The internal documents described how the employees "fudge" data and reflect a disdain for the quality assurance program. An August 1999 e-mail in the Energy Department's file says "Piss on QA."

Egan said he doubts the problems illustrated in the e-mails are limited only to these employees.

"If QA is that bad here, it is very likely that bad elsewhere," Egan said.

Egan said he has seen nuclear power plant projects stopped because of quality assurance problems. Yucca critics point to a nuclear power plant in Ohio that was nearly completed in the 1980s, but because some construction documents were not in order, the Nuclear Regulatory Commission refused to issue an operating license. Plant owners refitted it into a coal plant.

"You just can't take safety for granted," Egan said. "This is nuclear safety we're talking about. I think there is a distinct possibility they will not submit a license application."

The Energy Department announced the discovery of the e-mails last month. Department officials discovered them while reviewing documents to go into the License Support Network, a database of the repository project's documents that will be used during the license hearings.
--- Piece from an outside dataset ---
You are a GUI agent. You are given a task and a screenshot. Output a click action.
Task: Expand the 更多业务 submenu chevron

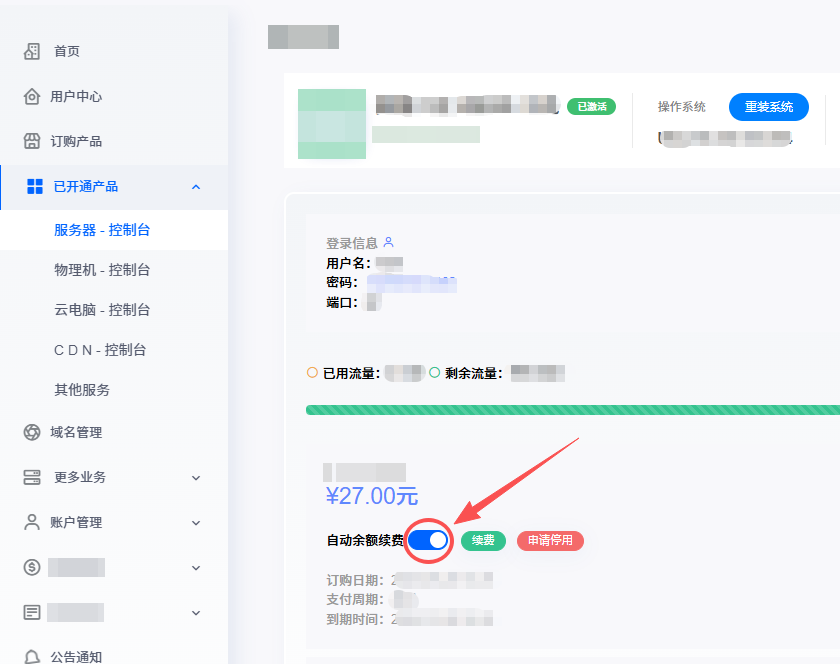196,478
Egan pointed out that the Atomic Safety Licensing Board's rejection of the department's first attempt at its document collection, prompted by complaints from Nevada, led to this discovery. The first collection, submitted last June, did not contain volumes of e-mails the state felt needed to be included but the department said was not relevant.

Egan did not know specifically what he would find in the released e-mails, but knew something in the documents would be useful to the state.

"In litigation e-mails are always the best source," Egan said. "People are very candid in e-mails. It looks like they thought they were deleting them. They attempted to destroy the evidence."

Several e-mails advise recipients to "destroy this memo."

Egan and other Nevada officials as well as Energy and Interior Department officials will testify at a House Federal Workforce and Agency Organization subcommittee hearing, chaired by Porter, on Tuesday.

Porter reviewed unaltered e-mails, the Interior and Energy departments sent to the subcommittee early last week but released redacted versions Friday in advance of the hearing.

Porter complained that neither department cooperated in giving redacted copies as well, forcing his committee to go through the documents and take out information that could compromise ongoing investigations by the FBI and both departments' inspector generals.

It is a criminal investigation until the Justice Department says otherwise. According to the United States Code, anyone who "knowingly and willfully falsifies, conceals or covers up by any trick, scheme or device a material fact ..." from the government can be fined and serve up to five years in prison.

The Energy Department said it did not redact e-mails for public release nor discuss the e-mails due to the ongoing investigations.

"The department determined it would not be possible to redact the documents in a way that would allow us to say with any certainty that their release would not compromise the ongoing investigations," Anne Womack Kolton, department spokeswoman, said.

Porter's press release included an undeleted internal Energy Department memo that said, "These e-mails describe deliberate failures to follow quality assurance procedures and irreproducible results related to the infiltration of water into the repository... Depending on the current status of the work to which he (the author of the e-mails) contributed, these e-mails may create a substantial vulnerability for the program."